Goal of the exercise: From the records below, copy each line in which the string "search" occurs.

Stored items
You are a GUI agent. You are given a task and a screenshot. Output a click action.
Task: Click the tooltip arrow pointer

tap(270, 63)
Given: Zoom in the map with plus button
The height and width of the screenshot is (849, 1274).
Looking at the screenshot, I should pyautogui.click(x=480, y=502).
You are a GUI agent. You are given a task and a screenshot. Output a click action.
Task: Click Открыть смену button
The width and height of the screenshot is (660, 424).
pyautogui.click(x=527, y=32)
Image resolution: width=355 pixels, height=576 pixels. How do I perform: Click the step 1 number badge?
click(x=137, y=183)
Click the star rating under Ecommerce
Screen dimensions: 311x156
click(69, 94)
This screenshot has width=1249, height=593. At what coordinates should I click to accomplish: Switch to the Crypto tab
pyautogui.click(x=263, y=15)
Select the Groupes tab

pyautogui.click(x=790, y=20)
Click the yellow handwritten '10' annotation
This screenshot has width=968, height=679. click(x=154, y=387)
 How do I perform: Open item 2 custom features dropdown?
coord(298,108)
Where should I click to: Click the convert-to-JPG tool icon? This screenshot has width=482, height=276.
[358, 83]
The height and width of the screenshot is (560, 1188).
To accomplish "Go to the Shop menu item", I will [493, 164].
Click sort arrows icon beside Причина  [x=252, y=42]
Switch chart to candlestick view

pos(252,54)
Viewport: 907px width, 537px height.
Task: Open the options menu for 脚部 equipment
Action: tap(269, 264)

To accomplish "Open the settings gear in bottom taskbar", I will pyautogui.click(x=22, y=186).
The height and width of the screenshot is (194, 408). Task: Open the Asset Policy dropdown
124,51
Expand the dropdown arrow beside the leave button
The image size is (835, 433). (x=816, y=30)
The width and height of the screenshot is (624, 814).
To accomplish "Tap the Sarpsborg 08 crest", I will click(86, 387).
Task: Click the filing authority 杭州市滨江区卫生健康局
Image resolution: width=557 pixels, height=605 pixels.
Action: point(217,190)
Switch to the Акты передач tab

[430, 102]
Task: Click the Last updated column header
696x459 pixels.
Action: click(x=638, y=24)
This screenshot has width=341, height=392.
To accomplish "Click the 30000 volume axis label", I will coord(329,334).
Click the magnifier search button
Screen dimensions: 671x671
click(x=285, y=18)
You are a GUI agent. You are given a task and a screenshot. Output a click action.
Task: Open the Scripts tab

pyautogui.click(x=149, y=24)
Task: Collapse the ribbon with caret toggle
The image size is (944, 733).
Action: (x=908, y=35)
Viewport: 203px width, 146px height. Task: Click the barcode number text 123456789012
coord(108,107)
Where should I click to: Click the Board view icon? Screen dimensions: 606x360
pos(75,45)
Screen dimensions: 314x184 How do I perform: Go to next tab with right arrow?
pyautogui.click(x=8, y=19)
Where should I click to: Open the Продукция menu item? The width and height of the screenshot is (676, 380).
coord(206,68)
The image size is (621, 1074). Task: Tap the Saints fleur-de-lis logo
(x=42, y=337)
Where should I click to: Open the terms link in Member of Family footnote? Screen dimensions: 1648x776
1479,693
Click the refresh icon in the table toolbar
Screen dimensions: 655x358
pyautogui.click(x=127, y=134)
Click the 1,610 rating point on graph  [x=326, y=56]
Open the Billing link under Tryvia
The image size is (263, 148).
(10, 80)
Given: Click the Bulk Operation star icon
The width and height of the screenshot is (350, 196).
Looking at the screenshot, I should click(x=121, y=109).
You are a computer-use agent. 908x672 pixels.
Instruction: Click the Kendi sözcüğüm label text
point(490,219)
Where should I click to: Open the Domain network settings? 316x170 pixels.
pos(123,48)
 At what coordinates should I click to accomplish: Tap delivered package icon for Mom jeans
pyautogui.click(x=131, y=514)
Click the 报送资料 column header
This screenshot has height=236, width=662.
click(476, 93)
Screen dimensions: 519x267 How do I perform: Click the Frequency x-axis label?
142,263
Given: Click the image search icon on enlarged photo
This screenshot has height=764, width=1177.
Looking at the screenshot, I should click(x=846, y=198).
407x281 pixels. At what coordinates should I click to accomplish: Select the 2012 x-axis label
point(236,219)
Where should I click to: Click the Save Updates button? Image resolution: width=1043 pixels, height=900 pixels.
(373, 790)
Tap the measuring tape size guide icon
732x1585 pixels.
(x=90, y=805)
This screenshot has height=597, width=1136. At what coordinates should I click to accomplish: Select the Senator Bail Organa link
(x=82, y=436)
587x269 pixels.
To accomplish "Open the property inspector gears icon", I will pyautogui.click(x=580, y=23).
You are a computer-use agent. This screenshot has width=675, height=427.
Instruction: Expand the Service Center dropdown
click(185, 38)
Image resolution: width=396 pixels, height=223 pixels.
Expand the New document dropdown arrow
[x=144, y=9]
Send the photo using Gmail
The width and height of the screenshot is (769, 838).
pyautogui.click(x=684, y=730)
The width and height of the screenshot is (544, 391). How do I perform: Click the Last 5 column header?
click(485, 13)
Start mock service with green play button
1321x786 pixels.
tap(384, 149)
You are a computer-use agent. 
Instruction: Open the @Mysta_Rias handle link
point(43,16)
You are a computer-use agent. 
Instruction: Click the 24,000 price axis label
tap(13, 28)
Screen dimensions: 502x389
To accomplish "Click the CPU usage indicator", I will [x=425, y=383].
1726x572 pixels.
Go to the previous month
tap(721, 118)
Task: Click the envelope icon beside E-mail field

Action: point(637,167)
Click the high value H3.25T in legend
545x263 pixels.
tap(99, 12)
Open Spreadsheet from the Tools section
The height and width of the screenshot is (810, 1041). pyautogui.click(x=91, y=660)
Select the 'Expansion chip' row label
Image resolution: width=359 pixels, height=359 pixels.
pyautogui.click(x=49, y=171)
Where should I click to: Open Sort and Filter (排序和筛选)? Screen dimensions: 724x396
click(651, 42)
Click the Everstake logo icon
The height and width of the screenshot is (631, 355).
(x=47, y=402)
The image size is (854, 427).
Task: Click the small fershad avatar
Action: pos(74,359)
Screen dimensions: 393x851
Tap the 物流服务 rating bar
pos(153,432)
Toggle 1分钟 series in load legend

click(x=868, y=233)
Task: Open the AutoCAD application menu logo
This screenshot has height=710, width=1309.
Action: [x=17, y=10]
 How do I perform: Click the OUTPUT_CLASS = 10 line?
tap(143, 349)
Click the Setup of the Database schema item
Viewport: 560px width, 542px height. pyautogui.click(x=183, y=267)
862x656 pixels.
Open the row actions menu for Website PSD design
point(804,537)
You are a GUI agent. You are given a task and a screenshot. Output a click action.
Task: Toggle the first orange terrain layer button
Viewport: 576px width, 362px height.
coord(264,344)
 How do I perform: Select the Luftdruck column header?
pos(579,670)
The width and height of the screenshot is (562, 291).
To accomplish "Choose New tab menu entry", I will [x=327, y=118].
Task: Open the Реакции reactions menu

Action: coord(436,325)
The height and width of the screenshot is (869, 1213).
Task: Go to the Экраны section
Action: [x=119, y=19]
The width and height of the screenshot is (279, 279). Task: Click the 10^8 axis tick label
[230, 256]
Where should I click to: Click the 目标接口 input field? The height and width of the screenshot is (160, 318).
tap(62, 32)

Answer space:
Click the magnifier search button
Given: Click the image search icon on enlarged photo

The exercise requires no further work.